### Opdracht 1
Op welke datum ontving de rechtbank volgens de oefentekst het beroepschrift van appellante?
### Opdracht 2
Zet de alinea uit de oefentekst die begint met "Vanaf de ontvangst door de rechtbank" om in een beknopte opsomming waarin de belangrijkste feiten behouden blijven.
### Opdracht 3
Herhaal letterlijk het stuk van de oefentekst vanaf "Voor zover nodig" tot en met "in die procedure.".

### Oefentekst
----

Nu geen sprake is van een voor de berekening van de redelijke termijn in aanmerking te nemen bezwaarfase, dient in dit geval uitsluitend te worden beoordeeld of de behandeling van het beroep ten hoogste anderhalf jaar en de behandeling van het hoger beroep ten hoogste twee jaar hebben geduurd. Doorgaans is geen sprake van een te lange behandelingsduur in de rechterlijke fase in haar geheel als deze niet meer dan drie en een half jaar heeft geduurd.
6.5.3.
Vanaf de ontvangst door de rechtbank van het beroepschrift van appellante op
12 november 2007 tot de datum van deze uitspraak zijn 6 jaar en bijna 3 maanden verstreken. Van dit tijdsverloop heeft de behandeling van het beroep bij de rechtbank vanaf de ontvangst van het beroepschrift tot de uitspraak op 19 december 2011 4 jaar en ruim 1 maand geduurd, en heeft de behandeling van het hoger beroep door de Raad vanaf de ontvangst van het hoger beroepschrift op 27 januari 2012 tot de datum van deze uitspraak ruim 2 jaar geduurd. Aan deze vaststellingen wordt het vermoeden ontleend dat de redelijke termijn is geschonden door de rechtbank en de Raad.
6.6.
Voor zover nodig met verdragsconforme toepassing van artikel 8:73 van de Awb, moet in deze procedure worden beslist over appellantes verzoek om schadevergoeding met betrekking tot de mogelijke overschrijding van de redelijke termijn zowel in de bestuurlijke als in de rechterlijke fase. Dit geeft aanleiding om het onderzoek te heropenen. Met verdragsconforme toepassing van artikel 8:26 van de Awb wordt daarbij naast Ciz de Staat der Nederlanden (de minister van Veiligheid en Justitie) aangemerkt als partij in die procedure.
7.
De Raad ziet aanleiding Ciz te veroordelen in de proceskosten van appellante in hoger beroep. Deze kosten worden begroot op € 1.095,75 voor kosten van rechtsbijstand.

----

### Bronmateriaal
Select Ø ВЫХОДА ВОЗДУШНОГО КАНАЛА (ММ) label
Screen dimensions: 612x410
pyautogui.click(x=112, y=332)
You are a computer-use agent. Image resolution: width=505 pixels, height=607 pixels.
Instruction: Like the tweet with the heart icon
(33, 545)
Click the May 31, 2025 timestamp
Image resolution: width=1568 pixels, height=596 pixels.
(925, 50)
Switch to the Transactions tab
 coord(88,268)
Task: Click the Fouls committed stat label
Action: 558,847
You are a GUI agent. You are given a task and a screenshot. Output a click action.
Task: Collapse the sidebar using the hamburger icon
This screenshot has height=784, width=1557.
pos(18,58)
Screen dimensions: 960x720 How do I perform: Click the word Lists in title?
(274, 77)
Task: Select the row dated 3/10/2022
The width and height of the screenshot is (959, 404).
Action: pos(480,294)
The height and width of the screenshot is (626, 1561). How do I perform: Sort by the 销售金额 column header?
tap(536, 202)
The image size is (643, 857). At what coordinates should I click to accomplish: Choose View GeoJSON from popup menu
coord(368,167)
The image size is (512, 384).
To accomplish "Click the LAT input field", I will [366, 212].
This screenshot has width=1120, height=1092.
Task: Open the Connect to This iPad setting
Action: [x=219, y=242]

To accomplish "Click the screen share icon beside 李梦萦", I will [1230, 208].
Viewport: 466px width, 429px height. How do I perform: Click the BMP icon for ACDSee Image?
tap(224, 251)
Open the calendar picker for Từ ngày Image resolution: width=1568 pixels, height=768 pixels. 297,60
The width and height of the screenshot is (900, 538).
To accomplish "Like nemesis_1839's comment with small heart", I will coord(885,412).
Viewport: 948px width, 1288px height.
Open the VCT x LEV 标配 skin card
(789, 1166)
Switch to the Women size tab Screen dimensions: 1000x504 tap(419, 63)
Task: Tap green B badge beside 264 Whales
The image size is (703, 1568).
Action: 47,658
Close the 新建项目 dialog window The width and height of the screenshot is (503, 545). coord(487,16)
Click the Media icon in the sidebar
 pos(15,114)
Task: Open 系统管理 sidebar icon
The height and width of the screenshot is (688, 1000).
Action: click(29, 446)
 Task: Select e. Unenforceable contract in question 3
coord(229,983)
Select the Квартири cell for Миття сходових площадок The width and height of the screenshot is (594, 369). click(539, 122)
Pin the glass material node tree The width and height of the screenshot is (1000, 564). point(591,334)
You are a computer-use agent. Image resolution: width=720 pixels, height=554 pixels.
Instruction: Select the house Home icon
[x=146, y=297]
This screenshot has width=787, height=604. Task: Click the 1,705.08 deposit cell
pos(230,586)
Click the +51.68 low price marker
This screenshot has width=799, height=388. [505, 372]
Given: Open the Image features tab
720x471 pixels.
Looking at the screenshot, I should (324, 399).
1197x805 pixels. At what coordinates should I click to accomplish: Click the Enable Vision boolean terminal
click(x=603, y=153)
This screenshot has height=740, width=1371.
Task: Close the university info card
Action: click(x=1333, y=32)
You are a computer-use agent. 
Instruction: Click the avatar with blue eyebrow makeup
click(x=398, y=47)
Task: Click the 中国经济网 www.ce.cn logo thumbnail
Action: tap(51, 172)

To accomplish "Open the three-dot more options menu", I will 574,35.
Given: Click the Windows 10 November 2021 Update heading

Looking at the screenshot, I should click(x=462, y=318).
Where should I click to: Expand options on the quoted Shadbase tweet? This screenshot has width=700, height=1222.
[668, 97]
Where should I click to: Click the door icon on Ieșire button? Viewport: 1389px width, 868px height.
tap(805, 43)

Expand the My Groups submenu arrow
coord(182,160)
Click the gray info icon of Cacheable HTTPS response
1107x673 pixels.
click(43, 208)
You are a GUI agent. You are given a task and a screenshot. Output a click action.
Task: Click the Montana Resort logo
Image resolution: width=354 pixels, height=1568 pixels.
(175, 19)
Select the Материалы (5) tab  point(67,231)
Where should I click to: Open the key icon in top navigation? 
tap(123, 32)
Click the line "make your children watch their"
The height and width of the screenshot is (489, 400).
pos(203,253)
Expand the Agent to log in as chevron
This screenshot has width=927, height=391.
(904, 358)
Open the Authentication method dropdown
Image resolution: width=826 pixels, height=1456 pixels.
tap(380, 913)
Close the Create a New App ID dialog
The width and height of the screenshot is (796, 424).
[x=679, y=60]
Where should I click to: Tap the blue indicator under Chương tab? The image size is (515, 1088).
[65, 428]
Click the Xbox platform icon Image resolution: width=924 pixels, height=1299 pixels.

----

### Jouw oplossing 1
Op 12 november 2007.

### Jouw oplossing 2
- Van de ontvangst van het beroepschrift door de rechtbank (12 november 2007) tot deze uitspraak: 6 jaar en bijna 3 maanden.
- Beroep bij de rechtbank, tot de uitspraak op 19 december 2011: 4 jaar en ruim 1 maand.
- Hoger beroep bij de Raad, vanaf de ontvangst op 27 januari 2012 tot deze uitspraak: ruim 2 jaar.
- Hieruit volgt het vermoeden dat de rechtbank en de Raad de redelijke termijn hebben geschonden.

### Jouw oplossing 3
Voor zover nodig met verdragsconforme toepassing van artikel 8:73 van de Awb, moet in deze procedure worden beslist over appellantes verzoek om schadevergoeding met betrekking tot de mogelijke overschrijding van de redelijke termijn zowel in de bestuurlijke als in de rechterlijke fase. Dit geeft aanleiding om het onderzoek te heropenen. Met verdragsconforme toepassing van artikel 8:26 van de Awb wordt daarbij naast Ciz de Staat der Nederlanden (de minister van Veiligheid en Justitie) aangemerkt als partij in die procedure.